In any python shell, run this, replacing "FILL_IN_STUDIO_UPLOAD_ID_HERE" with the studio upload ID of the video.

>>> import requests
>>> data = '{"Type" : "Notification","MessageId" : "22b80b92-fdea-4c2c-8f9d-bdfb0c7bf324","TopicArn" : "arn:aws:sns:us-west-2:123456789012:MyTopic","Subject" : "My First Message","Message" : "{\\"Records\\":[{\\"s3\\":{\\"object\\":{\\"key\\":\\"prod-edx/unprocessed/FILL_IN_STUDIO_UPLOAD_ID_HERE\\"}}}]}","Timestamp" : "2012-05-02T00:54:06.655Z","SignatureVersion" : "1","Signature" : "EXAMPLEw6JRNwm1LFQL4ICB0bnXrdB8ClRMTQFGBqwLpGbM78tJ4etTwC5zU7O3tS6tGpey3ejedNdOJ+1fkIp9F2/LmNVKb5aFlYq+9rk9ZiPph5YlLmWsDcyC5T+Sy9/umic5S0UQc2PEtgdpVBahwNOdMW4JPwk0kAJJztnc=","SigningCertURL" : "https://sns.us-west-2.amazonaws.com/SimpleNotificationService-f3ecfb7224c7233fe7bb5f59f96de52f.pem","UnsubscribeURL" : "https://sns.us-west-2.amazonaws.com/?Action=Unsubscribe&SubscriptionArn=arn:aws:sns:us-west-2:123456789012:MyTopic:c9135db0-26c4-47ec-8998-413945fb5a96"}'

>>> headers = {'Connection': 'Keep-Alive', 'Content-Type': 'text/plain; charset=UTF-8', 'x-amz-sns-message-type': 'Notification'}

>>> url = 'https://veda.edx.org/api/ingest_from_s3/'

>>> r = requests.post(url, headers=headers, data=data)


Accessing Machines:

NOTE: Pending work will enable anyone connected to the VPN to SSH into the machines with the right keys/access/role privileges.
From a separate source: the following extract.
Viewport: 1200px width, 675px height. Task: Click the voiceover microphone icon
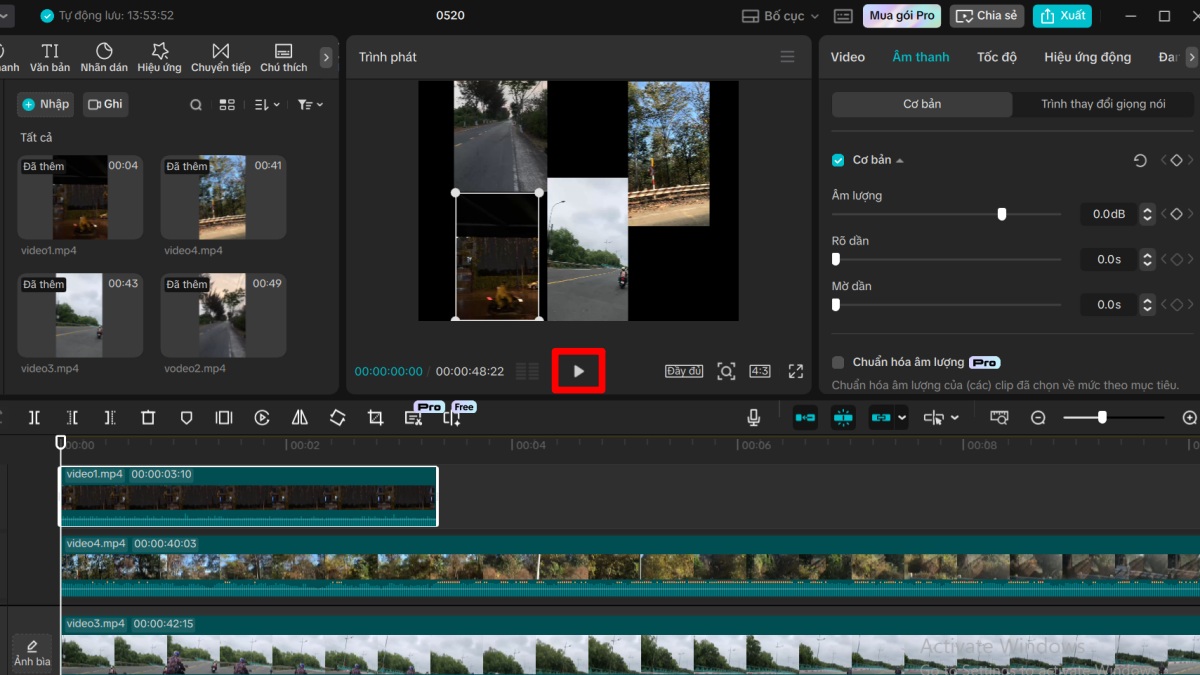[754, 417]
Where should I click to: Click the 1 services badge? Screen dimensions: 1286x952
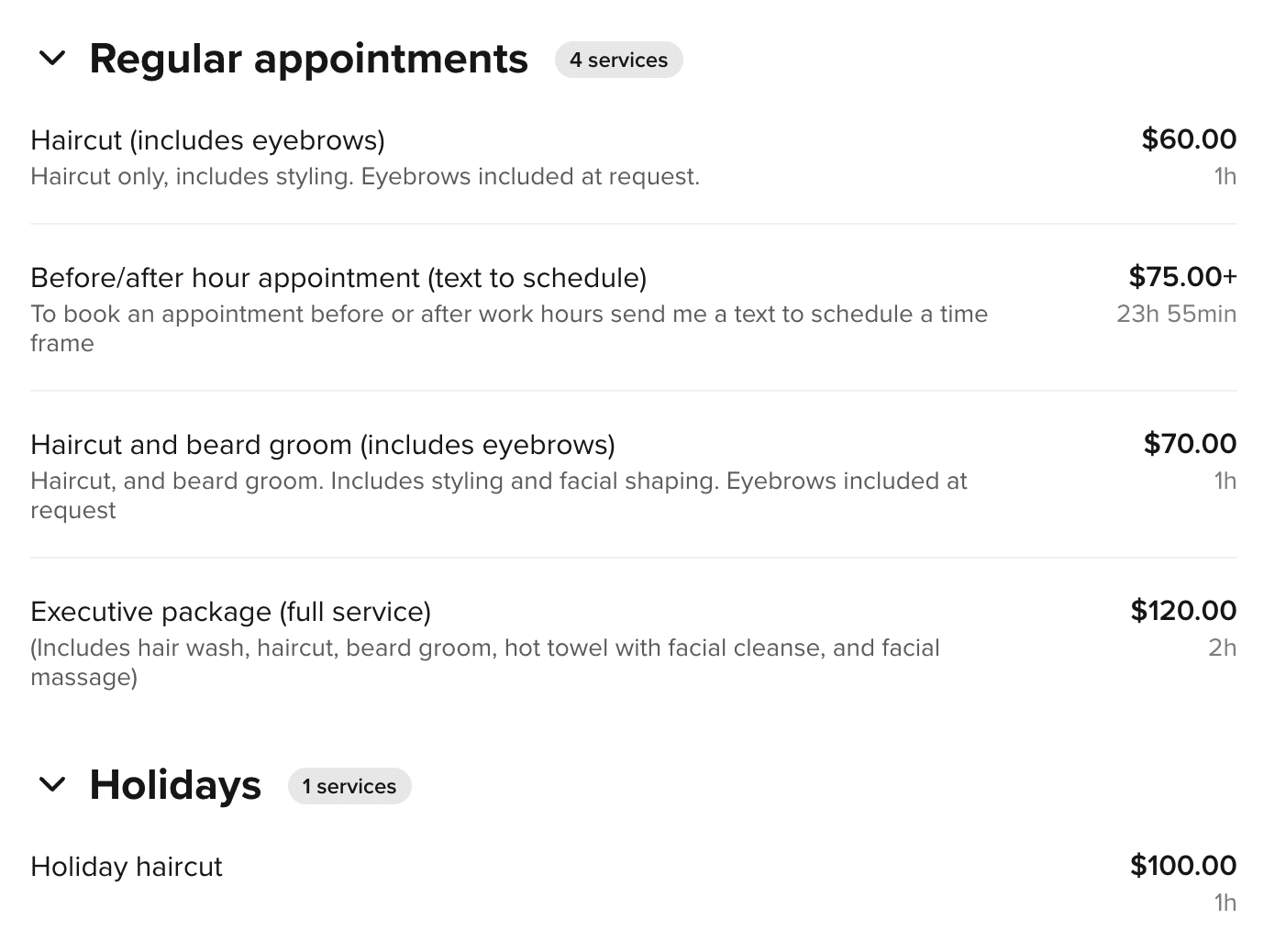pyautogui.click(x=349, y=786)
From the AWS console, assume the `edx-veda` role.

By clicking on individual instances, you should be able to see more information about these instances, including external IP address and security groups.

For example, this instance's security group is 'pipeline_secure'.
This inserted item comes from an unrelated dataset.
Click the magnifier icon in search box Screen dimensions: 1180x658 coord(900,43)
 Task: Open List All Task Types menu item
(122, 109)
Click through to the security group tab. On the dialogue below, click the "Inbound" tab, click edit, and add your local public IP for port 22.

IMPORTANT NOTE:
Do NOT delete inbound rules. These are important for the cluster to communicate and function.

Now, ssh into the instance via the key that was added to the instance on startup. (Don't have an ssh key associated with the instance? You'll need to contact veda-ops)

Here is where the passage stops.